Friday, November 28, 2008

Oh, he's one of those


So I was talking to a friend this morning. I'll refer to him as John.

We talked about the money issue in the context of What else have we lost?. It turns out John and his girlfriend were talking about the same idea Thursday night. In our generation, John comes closer than anyone I know in working toward and desiring to preserve family as a community, much like the family units that built our nation.

As we talked, John mentioned a previous introduction he had to monetary issues and stories about the Federal Reserve and Jekyll Island. When John first heard about the subject from an acquaintance, John's initial response was "Oh, he's one of those".

Even so, John was intrigued enough to go and begin to do some research on his own. John discovered that what was being said about the Fed and money seemed to be true. However, he wasn't going to spend his time learning all about the Fed; after all, he has too much to do and we can't do anything about it anyway.

What does this brief conversation illustrate?

Let's think about the comments noted herein.

Oh, he's one of those...

Something, call it what you will, within our society teaches us to respond in a certain way to stories about money, the Federal Reserve and political power. We are taught to consider people who hold negative views about these subjects as crack-pots, whackos and fringe thinkers. Oh, he's one of those...

Remember, only a lie needs protection; the truth can stand on its own.

Some so-called "crack-pots" hold the view that the Federal Reserve System is a fraud. Why would a person holding such views come under ad hominem attacks, rather than having their positions responded to objectively? If their words and ideas are false, illustrate the error.

Don't call them names. Refute their arguments.

An honest scholarly analysis will reveal that arguments used in defense of a Keynesian economic model are absurd. Not only do economists, politicians and media types take these absurd arguments seriously, this is the system we labor under today.

When one points out objective flaws in the Keynesian model, the speaker's reward is marginalization and character assassination.
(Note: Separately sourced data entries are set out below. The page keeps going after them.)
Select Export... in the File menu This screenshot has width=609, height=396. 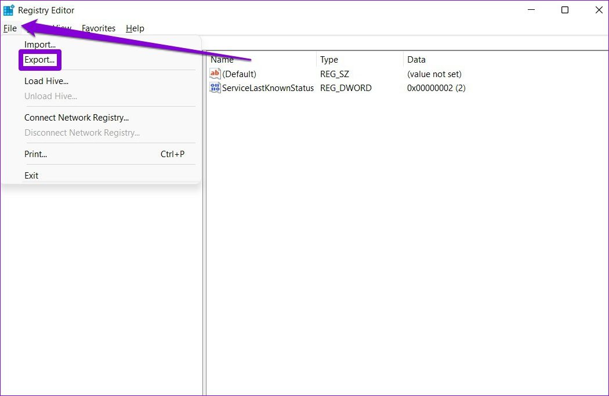tap(39, 59)
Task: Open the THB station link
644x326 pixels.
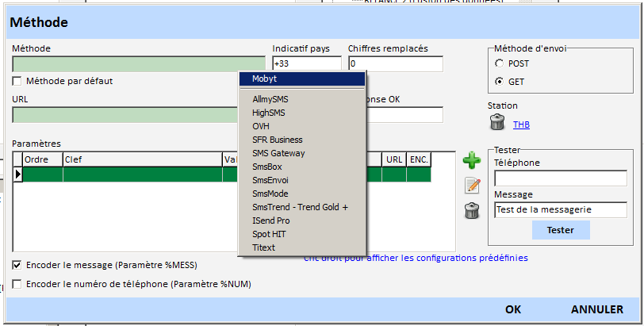Action: point(522,125)
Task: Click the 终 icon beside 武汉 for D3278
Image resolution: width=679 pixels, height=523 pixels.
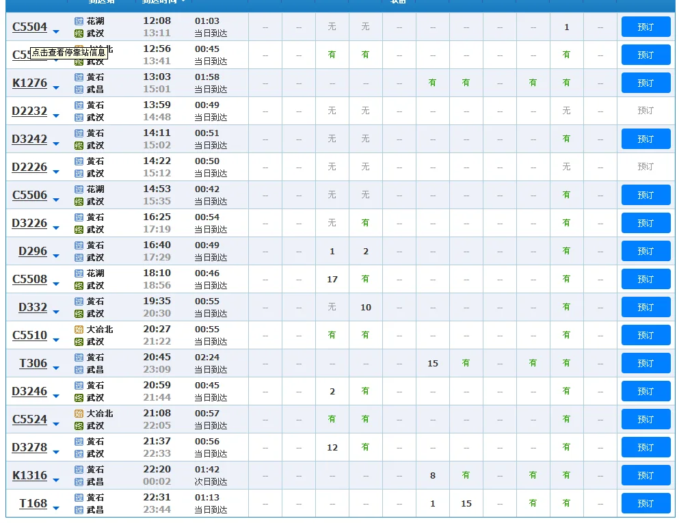Action: point(77,452)
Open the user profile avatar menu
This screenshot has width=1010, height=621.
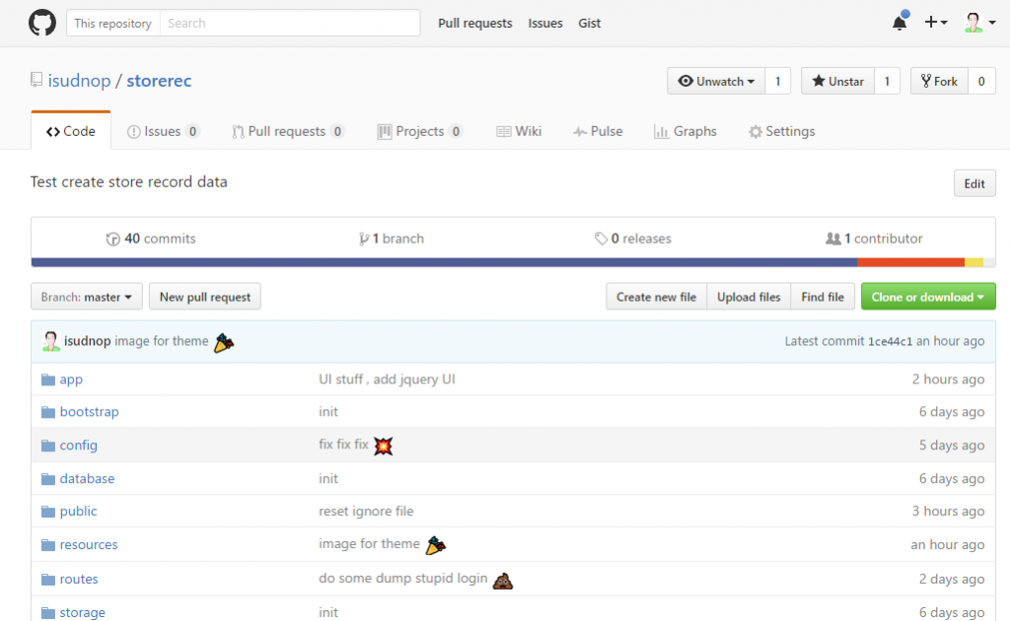[977, 23]
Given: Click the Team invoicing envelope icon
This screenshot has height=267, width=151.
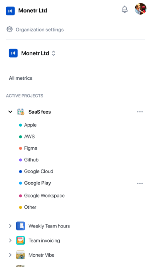Looking at the screenshot, I should click(20, 241).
Think about what is happening.

Remember the $700 billion dollar bailout? Will that cause a wealth transfer? We all know it will. And the same thing happens incrementally everyday that we use costless fiat and fractional money. We have done this for nearly 100 years with our present central bank.

When inflating with costless money, the purpose of inflation is to use NEW MONEY to purchase REAL ASSETS at OLD PRICES, thereby causing a wealth transfer from the people who get the new money last, toward the people who get the new money first. - Shane Coley

How is it that we can see this pillaging so clearly, and yet when someone points it out and claims that the theft is intentional, we fall in line with the conditioners (which CS Lewis talked about in the 1940's) and say "Oh, he's one of those..."?

Our monetary system is Keynesian and Keynes wrote about the destructive effect of inflation at least as early as 1919.

Lenin is said to have declared that the best way to destroy the capitalist system was to debauch the currency. By a continuing process of inflation, governments can confiscate, secretly and unobserved, an important part of the wealth of their citizens. By this method they not only confiscate, but they confiscate arbitrarily; and, while the process impoverishes many, it actually enriches some… Lenin was certainly right. There is no subtler, no surer means of overturning the existing basis of society than to debauch the currency. The process engages all the hidden forces of economic law on the side of destruction, and does it in a manner which not one man in a million is able to diagnose.

The Economic Consequences of the Peace, John Maynard Keynes, 1919

I don't have time...

I agree that the typical citizen should not have to set aside large chunks of work time and family time and rest time to do exhaustive research about our monetary system, or any other issue for that matter. However, the reality today is that we will soon lose our remaining freedoms unless specific hidden knowledge is converted to common knowledge.

The protestant Bible points out in Hosea 4:6a My people are destroyed for lack of knowledge.

What citizens need to know about our monetary system is not complex; it is hidden. The truth about our monetary system has been intentionally hidden because the whole fraudulent game will end the day people understand they have been robbed, pillaged and used.

If the knowledge is not intentionally hidden and obscured, why didn't the Fed protest make the major news? Who is the media answering to?

We can't do anything about it anyway...

When John pointed out that we can't do anything about it anyway, my response to John was this: "Sure we can do something about it. We already have three times in the past."

John said: "But not here...?"

And I said: "Yes here. We have stopped the reauthorization of three central banks, which each began with twenty year charters. One existed before the constitution and two after."

John's response? He was optimistic! I could hear in his voice the belief that maybe there is something we can do about this problem after all.

What do we do?

As soon as possible, we need to abolish the Fed, return to private sound money and eliminate fractional reserve banking.

But today, every citizen needs to learn the truth and spread the knowledge. We are being robbed. Let's work together to tell all the people the truth and then see what happens next.

Don't be conditioned and brainwashed into the belief that the Fed is our savior, banks are innocent and greedy business people caused all our problems. Such propaganda is just simply not true.